▶ _BRIEF_
Take every line of the material below that includes the string "تجارت" and copy it out.

··· INFORMATION PROVIDED

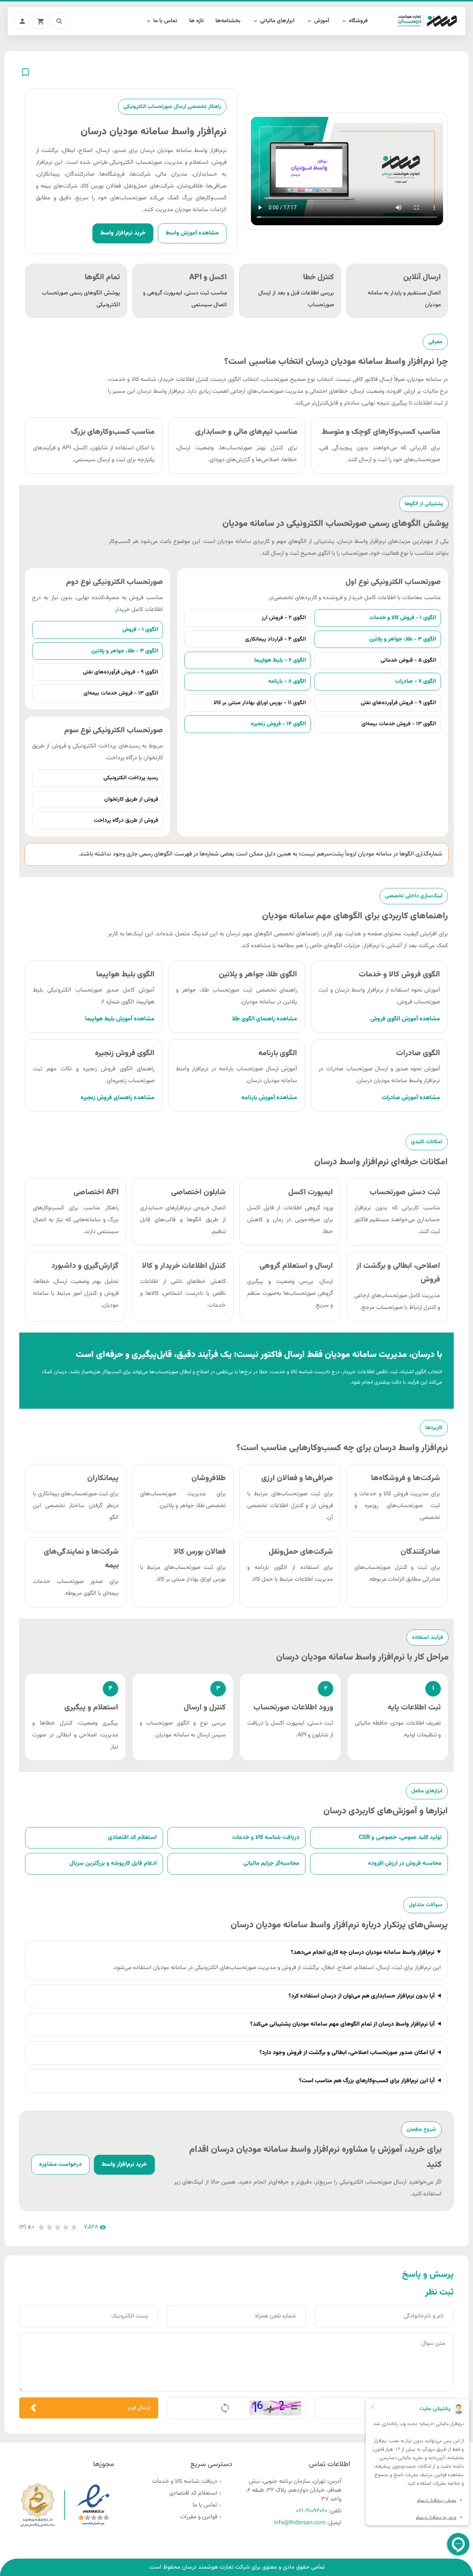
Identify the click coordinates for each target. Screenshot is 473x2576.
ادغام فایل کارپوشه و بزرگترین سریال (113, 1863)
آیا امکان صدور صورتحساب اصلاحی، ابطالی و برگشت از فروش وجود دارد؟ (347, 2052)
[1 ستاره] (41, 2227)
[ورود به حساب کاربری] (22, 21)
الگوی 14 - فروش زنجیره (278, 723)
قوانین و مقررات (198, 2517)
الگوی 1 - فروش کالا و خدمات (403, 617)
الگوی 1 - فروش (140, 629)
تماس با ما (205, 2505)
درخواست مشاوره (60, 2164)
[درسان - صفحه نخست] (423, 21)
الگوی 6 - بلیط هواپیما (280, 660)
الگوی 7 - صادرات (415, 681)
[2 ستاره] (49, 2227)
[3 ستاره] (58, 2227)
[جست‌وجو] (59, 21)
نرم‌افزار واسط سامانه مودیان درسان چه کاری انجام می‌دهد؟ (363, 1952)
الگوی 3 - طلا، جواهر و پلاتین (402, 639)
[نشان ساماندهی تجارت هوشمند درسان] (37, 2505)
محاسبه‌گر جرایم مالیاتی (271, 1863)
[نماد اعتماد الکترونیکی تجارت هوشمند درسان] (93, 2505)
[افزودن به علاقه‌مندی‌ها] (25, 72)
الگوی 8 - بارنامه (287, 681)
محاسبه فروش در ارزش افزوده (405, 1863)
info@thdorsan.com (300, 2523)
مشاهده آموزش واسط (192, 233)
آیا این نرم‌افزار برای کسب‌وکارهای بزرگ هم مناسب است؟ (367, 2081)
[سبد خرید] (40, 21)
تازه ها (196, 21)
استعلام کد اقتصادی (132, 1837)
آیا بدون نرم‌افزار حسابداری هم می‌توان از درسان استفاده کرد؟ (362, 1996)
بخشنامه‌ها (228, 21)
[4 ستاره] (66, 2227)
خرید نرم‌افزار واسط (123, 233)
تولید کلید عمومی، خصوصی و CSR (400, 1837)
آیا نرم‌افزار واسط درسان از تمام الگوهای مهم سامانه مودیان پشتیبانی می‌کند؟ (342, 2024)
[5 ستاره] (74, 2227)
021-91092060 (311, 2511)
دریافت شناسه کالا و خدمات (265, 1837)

······

▶ _ANSWER TO THE EXERCISE_
[نشان ساماندهی تجارت هوشمند درسان] (37, 2505)
[نماد اعتماد الکترونیکی تجارت هوشمند درسان] (93, 2505)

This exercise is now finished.